### Work task
Take the records underneath and set them down exactly.

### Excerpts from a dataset
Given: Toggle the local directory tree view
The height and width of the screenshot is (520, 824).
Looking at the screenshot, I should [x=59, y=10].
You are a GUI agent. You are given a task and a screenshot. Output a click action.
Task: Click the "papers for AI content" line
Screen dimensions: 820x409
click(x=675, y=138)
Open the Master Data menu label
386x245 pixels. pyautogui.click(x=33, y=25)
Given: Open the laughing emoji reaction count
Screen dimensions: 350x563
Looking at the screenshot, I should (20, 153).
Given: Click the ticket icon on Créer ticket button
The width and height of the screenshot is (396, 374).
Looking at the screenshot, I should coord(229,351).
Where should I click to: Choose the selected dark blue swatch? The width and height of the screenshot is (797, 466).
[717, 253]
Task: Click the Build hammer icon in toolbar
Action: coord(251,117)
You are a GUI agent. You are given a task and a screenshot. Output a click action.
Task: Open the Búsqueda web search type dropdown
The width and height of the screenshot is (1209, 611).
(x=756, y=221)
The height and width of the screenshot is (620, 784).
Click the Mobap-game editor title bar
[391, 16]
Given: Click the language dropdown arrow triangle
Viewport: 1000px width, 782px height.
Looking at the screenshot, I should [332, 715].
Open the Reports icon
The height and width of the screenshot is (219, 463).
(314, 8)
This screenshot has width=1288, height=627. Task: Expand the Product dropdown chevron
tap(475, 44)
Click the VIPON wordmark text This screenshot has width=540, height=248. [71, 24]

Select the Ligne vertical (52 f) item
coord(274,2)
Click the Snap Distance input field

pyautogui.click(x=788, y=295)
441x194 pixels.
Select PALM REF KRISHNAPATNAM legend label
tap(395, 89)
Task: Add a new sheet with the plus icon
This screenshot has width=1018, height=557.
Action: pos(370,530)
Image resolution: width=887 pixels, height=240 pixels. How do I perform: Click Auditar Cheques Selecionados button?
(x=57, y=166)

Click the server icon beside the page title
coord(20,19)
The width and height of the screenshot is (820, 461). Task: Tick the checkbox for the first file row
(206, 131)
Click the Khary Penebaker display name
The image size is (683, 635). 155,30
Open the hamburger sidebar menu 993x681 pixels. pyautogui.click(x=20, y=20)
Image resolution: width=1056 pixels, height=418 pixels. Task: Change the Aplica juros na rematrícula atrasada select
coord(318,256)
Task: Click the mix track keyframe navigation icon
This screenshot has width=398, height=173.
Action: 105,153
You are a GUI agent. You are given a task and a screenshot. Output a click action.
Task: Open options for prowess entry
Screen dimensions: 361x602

### Result of the task
Given: Toggle the local directory tree view
The height and width of the screenshot is (520, 824).
Looking at the screenshot, I should [x=59, y=10].
You are a GUI agent. You are given a task and a screenshot. Output a click action.
Task: Click the "papers for AI content" line
Screen dimensions: 820x409
click(x=675, y=138)
Open the Master Data menu label
386x245 pixels. pyautogui.click(x=33, y=25)
Given: Open the laughing emoji reaction count
Screen dimensions: 350x563
Looking at the screenshot, I should (20, 153).
Given: Click the ticket icon on Créer ticket button
The width and height of the screenshot is (396, 374).
Looking at the screenshot, I should coord(229,351).
Where should I click to: Choose the selected dark blue swatch? The width and height of the screenshot is (797, 466).
[717, 253]
Task: Click the Build hammer icon in toolbar
Action: coord(251,117)
You are a GUI agent. You are given a task and a screenshot. Output a click action.
Task: Open the Búsqueda web search type dropdown
The width and height of the screenshot is (1209, 611).
(x=756, y=221)
The height and width of the screenshot is (620, 784).
Click the Mobap-game editor title bar
[391, 16]
Given: Click the language dropdown arrow triangle
Viewport: 1000px width, 782px height.
Looking at the screenshot, I should [332, 715].
Open the Reports icon
The height and width of the screenshot is (219, 463).
(314, 8)
This screenshot has width=1288, height=627. Task: Expand the Product dropdown chevron
tap(475, 44)
Click the VIPON wordmark text This screenshot has width=540, height=248. [71, 24]

Select the Ligne vertical (52 f) item
coord(274,2)
Click the Snap Distance input field

pyautogui.click(x=788, y=295)
441x194 pixels.
Select PALM REF KRISHNAPATNAM legend label
tap(395, 89)
Task: Add a new sheet with the plus icon
This screenshot has width=1018, height=557.
Action: pos(370,530)
Image resolution: width=887 pixels, height=240 pixels. How do I perform: Click Auditar Cheques Selecionados button?
(x=57, y=166)

Click the server icon beside the page title
coord(20,19)
The width and height of the screenshot is (820, 461). Task: Tick the checkbox for the first file row
(206, 131)
Click the Khary Penebaker display name
The image size is (683, 635). 155,30
Open the hamburger sidebar menu 993x681 pixels. pyautogui.click(x=20, y=20)
Image resolution: width=1056 pixels, height=418 pixels. Task: Change the Aplica juros na rematrícula atrasada select
coord(318,256)
Task: Click the mix track keyframe navigation icon
This screenshot has width=398, height=173.
Action: 105,153
You are a GUI agent. You are given a task and a screenshot. Output a click action.
Task: Open options for prowess entry
Screen dimensions: 361x602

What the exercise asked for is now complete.